Brief Bank # B-652b
COURT OF APPEAL OF THE STATE OF CALIFORNIA
IN AND FOR THE SIXTH APPELLATE DISTRICT
THE PEOPLE OF THE STATE OF CALIFORNIA, NO. H004199
Plaintiff and Respondent, Santa Clara
County No. 116478
Defendant and Appellant.
APPELLANT’S REPLY BRIEF
On Appeal from the Judgment of the Superior Court
Of the State of California
In and For the County of Santa Clara
HONORABLE JACK KOMAR, JUDGE
Attorney at Law
37 Old Courthouse Sq., Suite 304
Santa Rosa, California 95404
Telephone: (707) 523‑7515
Attorney for Appellant
…taints respondent’s analysis of the prejudicial effect of the error.
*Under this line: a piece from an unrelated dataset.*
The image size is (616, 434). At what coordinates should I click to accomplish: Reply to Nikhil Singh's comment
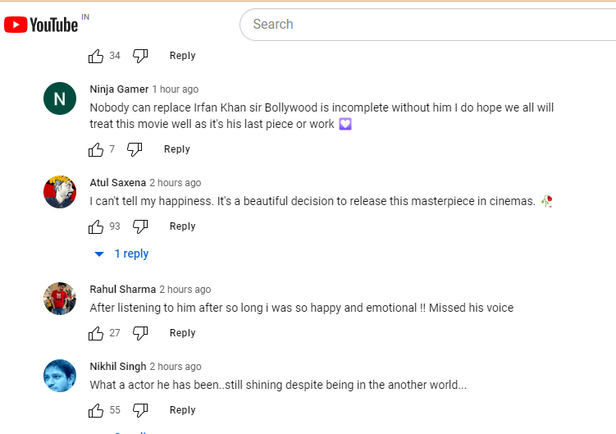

The Attorney General simply cites Watson without any attempt to analyze the evidence or the evidentiary balance of the case. (See, AOB 29‑30.)
RESPONDENT ERRONEOUSLY CONTENDS THAT A CONDITIONAL ASSAULT MAY BE ESTABLISHED WITHOUT AN EXPRESS STATEMENT OF THE CONDITION
In his opening brief appellant established that the doctrine of “conditional assault” effectively removes one element of the offense of assault with a deadly weapon by permitting such an offense to be found even if there was no actual attempt to commit a battery. (AOB 51.) Appellant further established that in every case which has recognized the conditional assault doctrine there has been an express or stated condition. (AOB 52‑53.) The requirement of such an express or stated condition, appellant contended, was necessary since the conditional assault doctrine had eliminated the attempt element from the crime of assault. That is, the statement or expression of condition in effect takes the place of the attempt element.
Respondent, however, fails to discuss the cases cited by appellant and, as a result, sees no need for the expression or statement of the condition. However, the cases relied upon by respondent never considered the point raised by appellant. In both People v. Orr (1974) 43 Cal.App.3d 666 and People v. Glover (1985) 171 Cal.App.3d 496 the existence of a conditional assault was never contested. For example, in Orr the only question addressed by the court was whether or not there was sufficient evidence to support the jury’s conclusion that the rifle was loaded. (People v. Orr, supra, 43 Cal.App.3d at 671‑672.) In People v. Glover, supra, the only issue considered by the court was whether or not the instruction which failed to require the jury to specify that the deadly weapon was a firearm was reversible error. (People v. Glover, supra, 171 Cal.App.3d 506‑507.) Therefore, since cases are not authority for matters not considered (People v. Dillon (1983) 34 Cal.3d 441, 473‑474), Glover and Orr cannot support respondent’s position.